======== Document passage ========

Every organisation established for the promotion of a particular purpose rapidly forgets the object for which it is designed and becomes an object in itself, unless restrained by the permanent menace of a heavy responsibility. This state of mind attains its maximum intensity in public administrative departments, in which officials and employees do not know whether they are made for the service or the service for them. It manifests itself in an army or a navy in which, the eventuality of war appearing far-off or even improbable, too many officers forget that it is their business to prepare for it, and since they are not kept pre-occupied by the fear of the sanction of the battlefield, their attention is principally directed to the minor advantages of their profession in time of peace. For some, these consist of an existence undisturbed by anxiety, combined with a good and undisturbed administration of their commands; for others, the opportunity of employing only a moderate degree of application to the discharge of their professional duties; for a certain number the zeal and ability which will procure them promotion, while a very small number are pre-occupied exclusively with military activities.
In industrial organisations the same spirit would rapidly gain the upper hand, were it not every day disturbed by competition.

========

Stated task: Carry on the passage about organizations losing sight of their purpose, starting right after its last sentence.

======== Extracted material ========

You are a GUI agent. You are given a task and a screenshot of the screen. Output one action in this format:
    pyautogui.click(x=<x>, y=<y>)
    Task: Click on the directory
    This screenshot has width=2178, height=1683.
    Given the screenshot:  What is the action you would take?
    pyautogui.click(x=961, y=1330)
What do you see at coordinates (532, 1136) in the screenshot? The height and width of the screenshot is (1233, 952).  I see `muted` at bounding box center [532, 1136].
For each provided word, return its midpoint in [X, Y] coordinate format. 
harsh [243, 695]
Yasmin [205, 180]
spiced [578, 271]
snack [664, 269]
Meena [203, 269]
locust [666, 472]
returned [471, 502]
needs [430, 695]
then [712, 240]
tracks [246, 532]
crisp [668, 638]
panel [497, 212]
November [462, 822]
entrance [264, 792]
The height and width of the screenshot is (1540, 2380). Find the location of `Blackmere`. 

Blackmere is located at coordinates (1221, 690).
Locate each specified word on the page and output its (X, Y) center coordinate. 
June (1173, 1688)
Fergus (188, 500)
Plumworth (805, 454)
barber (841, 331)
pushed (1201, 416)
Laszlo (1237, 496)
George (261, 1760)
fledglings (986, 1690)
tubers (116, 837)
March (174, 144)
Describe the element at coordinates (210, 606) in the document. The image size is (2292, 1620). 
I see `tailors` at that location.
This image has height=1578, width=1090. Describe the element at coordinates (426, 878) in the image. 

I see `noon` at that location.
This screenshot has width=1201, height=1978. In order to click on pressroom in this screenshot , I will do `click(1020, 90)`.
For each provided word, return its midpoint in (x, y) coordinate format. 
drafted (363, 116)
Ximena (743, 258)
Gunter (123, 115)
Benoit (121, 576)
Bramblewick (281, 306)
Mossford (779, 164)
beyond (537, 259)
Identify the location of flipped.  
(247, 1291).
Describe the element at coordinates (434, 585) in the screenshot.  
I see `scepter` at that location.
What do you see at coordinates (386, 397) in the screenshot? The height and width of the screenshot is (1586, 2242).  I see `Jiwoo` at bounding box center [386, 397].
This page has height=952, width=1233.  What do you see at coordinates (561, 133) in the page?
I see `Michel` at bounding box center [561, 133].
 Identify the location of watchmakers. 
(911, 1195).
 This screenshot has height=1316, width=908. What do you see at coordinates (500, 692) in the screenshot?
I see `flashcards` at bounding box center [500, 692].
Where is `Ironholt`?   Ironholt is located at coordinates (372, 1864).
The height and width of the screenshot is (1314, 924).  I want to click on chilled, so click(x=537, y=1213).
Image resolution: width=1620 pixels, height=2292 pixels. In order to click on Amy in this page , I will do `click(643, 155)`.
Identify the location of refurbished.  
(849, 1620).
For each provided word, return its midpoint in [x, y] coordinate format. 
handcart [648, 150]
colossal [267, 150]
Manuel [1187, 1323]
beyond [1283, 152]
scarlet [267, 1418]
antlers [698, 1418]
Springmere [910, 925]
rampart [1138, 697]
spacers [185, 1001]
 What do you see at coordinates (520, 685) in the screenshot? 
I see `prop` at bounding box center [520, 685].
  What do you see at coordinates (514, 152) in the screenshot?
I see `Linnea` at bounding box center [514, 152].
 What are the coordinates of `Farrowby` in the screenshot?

========

Output of the exercise:
Among political organisations, the German Social Democratic party has furnished a topical example. Charged with the administration of a Budget derived from the subscriptions of 400,000 paying members, its managers have forgotten that the party is merely a means to an end; they have made the party an object in itself, since it secured them positions and remuneration, and have administered it in order to preserve it and not as an engine of war which runs the risk of self-destruction in the performance of its work. Its leaders speak, but do not act, and their only fear is that some movement may put their beautiful arrangement out of order. This attitude of mind was well displayed at the Stuttgart Congress. The electoral defeat of 1906, says Bebel, has done us no harm. The party has increased its membership from 384,000 to 530,000, and our subscriptions in June amounted to 170,000 marks; and among the arguments put forward by them in opposition to Hervé's theories, they pointed to their personal security without any false shame. If this is their conception of their work when constituted as a revolutionary party, imagine how they would have conceived it had they been at the head of a Government. They would have approved themselves as model Conservatives, without either activity or energy, except in opposition to those who might have threatened their positions.
Mr. and Mrs. Sidney Webb have told us of the increasing number of Trade Union officials, and have shown us that the policy they carry out is influenced by their personal position rather than by the interests of the members of the Unions.1
What collectivist is there who can imagine that, if the collectivist state became a reality, its leaders and officials would never act otherwise than with the object of attaining its true ideal?
History of Trade Unionism.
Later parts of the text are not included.